Zarejestrowany: 2018-06
Wiadomości: 1

V LO Kraków - matfiz (G) czy human (A)?


Cześć!

Nazywam się Amelia, mam 14 lat, aktualnie jestem w siódmej klasie, po wakacjach ósma, a potem? No właśnie, co dalej?

Pochodzę z małego miasteczka w małpolsce, ale szkołę wybrałam sobie dość ambitną, bo „Piątkę” w Krakowie. Z dostaniem się raczej nie będzie problemów, bo jestem laureatką z j.polskiego. Pojawia się jednak pytanie „jak profil?”.

Na początku byłam przekonana do humana (klasa A, polski, historia, wos), ale poszłabym tam tylko ze względu na polski, bo z historią i wosem lubimy się raczej średnio, a poza tym to strasznie dużo zakuwania. Uwielbiam się uczyć, ale lo już samo w sobie jest bardzo ambitne, dodatkowej pamięciówki już sobie dorzucać chyba nie muszę. Natomiast do polskiego zawsze miałam łatwość, wypracowaniami sypię „z rękawa” i bez wysiłku tak naprawdę. Natomiast tu przychodzi pytanie czy warto dla jednego przemiotu iść na ten profil. Na humanie miałabym 5h polskiego w tygodniu, a na matfizie 4h, więc różnica nieduża.

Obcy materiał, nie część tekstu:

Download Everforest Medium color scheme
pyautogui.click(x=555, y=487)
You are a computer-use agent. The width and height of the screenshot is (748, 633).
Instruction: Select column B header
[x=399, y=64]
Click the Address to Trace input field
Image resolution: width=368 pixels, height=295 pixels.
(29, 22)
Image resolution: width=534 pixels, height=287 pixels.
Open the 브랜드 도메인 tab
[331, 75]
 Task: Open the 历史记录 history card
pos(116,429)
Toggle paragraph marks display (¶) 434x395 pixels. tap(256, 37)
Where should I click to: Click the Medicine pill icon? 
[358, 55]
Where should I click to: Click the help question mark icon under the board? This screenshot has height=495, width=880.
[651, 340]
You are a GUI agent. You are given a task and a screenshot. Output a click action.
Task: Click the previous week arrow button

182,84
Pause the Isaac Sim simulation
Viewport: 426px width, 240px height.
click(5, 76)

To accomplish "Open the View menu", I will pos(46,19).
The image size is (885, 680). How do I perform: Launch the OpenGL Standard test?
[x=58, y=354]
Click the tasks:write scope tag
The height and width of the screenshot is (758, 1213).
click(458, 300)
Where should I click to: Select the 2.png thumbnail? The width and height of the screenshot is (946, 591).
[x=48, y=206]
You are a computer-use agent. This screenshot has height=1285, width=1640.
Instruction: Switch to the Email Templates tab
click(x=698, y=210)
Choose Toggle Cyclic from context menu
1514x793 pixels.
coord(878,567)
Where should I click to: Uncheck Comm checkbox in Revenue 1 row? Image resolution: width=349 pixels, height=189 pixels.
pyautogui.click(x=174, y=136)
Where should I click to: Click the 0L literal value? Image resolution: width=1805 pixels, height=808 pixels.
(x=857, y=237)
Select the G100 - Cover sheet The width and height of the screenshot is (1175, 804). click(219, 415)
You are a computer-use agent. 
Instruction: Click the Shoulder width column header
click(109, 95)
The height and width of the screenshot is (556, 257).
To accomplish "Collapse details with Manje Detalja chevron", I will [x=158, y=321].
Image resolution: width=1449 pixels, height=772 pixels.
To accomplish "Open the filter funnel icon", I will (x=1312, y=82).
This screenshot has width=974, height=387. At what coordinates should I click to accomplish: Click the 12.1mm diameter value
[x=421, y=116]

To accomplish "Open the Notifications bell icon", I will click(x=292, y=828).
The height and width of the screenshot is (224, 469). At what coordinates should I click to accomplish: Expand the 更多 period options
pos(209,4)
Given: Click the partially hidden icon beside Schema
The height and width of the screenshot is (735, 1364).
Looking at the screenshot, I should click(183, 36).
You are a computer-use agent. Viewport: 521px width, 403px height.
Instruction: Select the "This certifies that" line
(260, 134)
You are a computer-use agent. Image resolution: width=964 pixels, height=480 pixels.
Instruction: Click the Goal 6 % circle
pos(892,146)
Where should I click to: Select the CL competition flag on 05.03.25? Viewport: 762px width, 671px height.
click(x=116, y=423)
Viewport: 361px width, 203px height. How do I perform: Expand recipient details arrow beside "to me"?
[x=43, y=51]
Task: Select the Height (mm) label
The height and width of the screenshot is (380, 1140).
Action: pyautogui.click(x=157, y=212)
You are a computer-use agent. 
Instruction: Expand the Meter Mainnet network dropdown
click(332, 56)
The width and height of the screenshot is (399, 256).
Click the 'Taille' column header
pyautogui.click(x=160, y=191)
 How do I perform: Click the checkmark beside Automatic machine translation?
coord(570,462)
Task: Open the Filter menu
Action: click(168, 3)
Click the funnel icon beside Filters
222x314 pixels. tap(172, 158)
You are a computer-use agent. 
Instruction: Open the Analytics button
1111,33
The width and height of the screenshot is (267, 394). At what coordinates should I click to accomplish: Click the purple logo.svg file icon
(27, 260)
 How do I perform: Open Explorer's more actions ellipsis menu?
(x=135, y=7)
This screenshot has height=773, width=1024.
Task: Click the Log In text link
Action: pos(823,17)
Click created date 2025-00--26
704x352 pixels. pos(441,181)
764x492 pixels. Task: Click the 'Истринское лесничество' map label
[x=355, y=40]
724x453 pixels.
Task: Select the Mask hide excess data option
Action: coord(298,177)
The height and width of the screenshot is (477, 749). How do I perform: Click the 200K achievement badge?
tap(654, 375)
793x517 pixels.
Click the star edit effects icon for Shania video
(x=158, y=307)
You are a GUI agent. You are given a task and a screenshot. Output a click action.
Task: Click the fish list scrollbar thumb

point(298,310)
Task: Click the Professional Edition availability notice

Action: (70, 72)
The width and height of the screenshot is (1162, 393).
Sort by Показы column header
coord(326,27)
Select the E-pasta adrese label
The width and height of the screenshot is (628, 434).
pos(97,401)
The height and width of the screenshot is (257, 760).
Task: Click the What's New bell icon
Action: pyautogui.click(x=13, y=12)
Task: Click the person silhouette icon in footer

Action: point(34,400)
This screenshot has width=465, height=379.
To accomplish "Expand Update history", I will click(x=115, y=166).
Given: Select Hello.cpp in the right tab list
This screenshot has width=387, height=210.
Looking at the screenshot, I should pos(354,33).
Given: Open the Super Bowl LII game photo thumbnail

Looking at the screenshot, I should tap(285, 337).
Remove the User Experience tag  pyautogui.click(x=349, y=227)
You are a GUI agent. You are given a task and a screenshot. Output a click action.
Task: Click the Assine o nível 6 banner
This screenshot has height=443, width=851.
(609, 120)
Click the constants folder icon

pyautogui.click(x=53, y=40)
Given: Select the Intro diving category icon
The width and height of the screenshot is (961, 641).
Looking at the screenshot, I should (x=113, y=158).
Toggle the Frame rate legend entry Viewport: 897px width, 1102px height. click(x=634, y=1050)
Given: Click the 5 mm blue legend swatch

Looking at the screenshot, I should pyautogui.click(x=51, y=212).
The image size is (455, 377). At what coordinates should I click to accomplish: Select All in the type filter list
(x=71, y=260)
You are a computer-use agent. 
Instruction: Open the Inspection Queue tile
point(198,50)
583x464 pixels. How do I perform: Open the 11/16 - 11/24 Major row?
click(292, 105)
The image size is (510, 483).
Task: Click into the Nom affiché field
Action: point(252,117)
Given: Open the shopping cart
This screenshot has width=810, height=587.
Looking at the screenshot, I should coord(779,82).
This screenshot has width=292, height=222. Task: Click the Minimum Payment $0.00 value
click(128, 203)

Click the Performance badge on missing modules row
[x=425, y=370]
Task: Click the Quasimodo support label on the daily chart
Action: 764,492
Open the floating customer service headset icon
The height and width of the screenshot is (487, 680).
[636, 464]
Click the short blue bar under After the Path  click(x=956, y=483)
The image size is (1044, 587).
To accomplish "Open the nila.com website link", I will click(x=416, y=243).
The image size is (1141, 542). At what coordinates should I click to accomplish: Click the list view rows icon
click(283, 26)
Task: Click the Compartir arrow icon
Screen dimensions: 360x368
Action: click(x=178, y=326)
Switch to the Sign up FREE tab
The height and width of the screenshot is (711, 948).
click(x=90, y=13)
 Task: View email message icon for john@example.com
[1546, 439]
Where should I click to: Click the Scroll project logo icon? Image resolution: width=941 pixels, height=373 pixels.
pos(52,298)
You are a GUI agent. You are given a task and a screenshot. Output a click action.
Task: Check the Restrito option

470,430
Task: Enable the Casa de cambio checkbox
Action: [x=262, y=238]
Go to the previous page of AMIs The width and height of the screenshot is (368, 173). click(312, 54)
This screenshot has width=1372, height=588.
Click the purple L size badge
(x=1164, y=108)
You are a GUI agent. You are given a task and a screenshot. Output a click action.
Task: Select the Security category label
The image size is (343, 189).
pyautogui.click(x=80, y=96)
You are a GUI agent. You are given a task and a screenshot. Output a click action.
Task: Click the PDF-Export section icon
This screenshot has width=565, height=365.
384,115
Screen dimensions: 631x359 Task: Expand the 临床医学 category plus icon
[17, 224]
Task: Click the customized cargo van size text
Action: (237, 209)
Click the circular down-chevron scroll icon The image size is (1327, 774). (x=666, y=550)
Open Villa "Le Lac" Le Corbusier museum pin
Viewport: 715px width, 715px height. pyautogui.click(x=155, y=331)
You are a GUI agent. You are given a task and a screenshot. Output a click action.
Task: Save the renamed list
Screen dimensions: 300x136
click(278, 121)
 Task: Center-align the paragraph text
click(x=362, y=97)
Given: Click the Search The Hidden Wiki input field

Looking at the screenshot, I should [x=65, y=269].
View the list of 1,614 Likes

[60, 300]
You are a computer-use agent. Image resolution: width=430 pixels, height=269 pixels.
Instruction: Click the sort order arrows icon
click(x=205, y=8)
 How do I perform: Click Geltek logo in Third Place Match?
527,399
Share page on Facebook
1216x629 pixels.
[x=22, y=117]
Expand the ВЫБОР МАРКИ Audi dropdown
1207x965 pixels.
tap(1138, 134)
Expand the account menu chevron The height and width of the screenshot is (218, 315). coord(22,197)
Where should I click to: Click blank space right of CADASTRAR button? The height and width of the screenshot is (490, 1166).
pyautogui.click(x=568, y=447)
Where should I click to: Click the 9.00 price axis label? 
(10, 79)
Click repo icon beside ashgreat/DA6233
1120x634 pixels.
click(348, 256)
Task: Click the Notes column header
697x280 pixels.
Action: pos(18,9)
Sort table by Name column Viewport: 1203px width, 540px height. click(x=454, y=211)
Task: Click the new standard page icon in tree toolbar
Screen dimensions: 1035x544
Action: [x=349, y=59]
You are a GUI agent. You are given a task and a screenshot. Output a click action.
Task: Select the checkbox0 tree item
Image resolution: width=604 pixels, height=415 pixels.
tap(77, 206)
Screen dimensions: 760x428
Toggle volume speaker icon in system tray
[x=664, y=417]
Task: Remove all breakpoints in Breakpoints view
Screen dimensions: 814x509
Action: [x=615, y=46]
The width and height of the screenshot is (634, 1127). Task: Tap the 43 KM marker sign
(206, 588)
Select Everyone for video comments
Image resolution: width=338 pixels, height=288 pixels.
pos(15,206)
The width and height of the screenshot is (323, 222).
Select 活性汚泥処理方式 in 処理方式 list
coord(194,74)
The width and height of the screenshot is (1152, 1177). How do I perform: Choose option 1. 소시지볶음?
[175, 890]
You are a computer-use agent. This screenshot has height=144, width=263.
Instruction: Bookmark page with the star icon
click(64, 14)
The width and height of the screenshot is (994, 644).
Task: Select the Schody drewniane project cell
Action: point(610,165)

Drugim profilem, który rozważam jest matfiz (klasa G, ujotowska). Uwielbiam fizykę, również nie mam z nią żadnych trudności (same 5), ale to nie jesy taki talent, jak w przypadku polskiego. Po prostu totalnie ciekawi mnie ten przedmiot i mogę słuchać o nik godzinami. Drugim rozszerzeniem byłaby matma. Z nią także nie mam problemu, ostatnio idzie mi coraz lepiej (z 4/5 „wskoczyłam” na 5/6). W przyszłym roku celuję w olimpiadę. W tym roku doszłam do rejonu, ale nie przyłożyłam się do przygotować i nie doszłam do województwa. Słyszałam jednak, że ta klasa jest bardzo trudna i nie śpi się po nocach, a zależy mi na wynikach i ocenach.

W lo planuję przygotowywać się do olijp w szczególności. Gdyby to się udało, poszłabym pewnie potem w olimpiadę angielskiego, fizyki i matmy, ale w szczególności ten polski, bo z niego jestem najlepsza.

Jeśli chodzi o plany na przyszłość to ich nie ma. Ciągle zmieniam zdanie, najbardziej ciągnie mnie aktualnie chyba do czegoś językowego, arabistyka bardzo kusi, ale z drugiej strony może coś związanego z fizyką. Jestem z tych osób, które ciekawi wszytsko (poza chemią i niemieckim).

Jak sądzicie, który profil byłby dla mnie lepszy? Jeśli ktoś był, w którejś z tych klas, to co o nich sądzi? I ogólnie o szkole? Jakieś rady dla przyszłego Zakładnika?



Pozdrawiam, miłego dnia ❤️
Amela04 jest offline Zgłoś do moderatora   Odpowiedz cytując
Stary 2018-06-03, 14:02   #2
megamag
BAN stały
 
Zarejestrowany: 2011-09
Lokalizacja: Warszawa
Wiadomości: 7 488
Dot.: V LO Kraków - matfiz (G) czy human (A)?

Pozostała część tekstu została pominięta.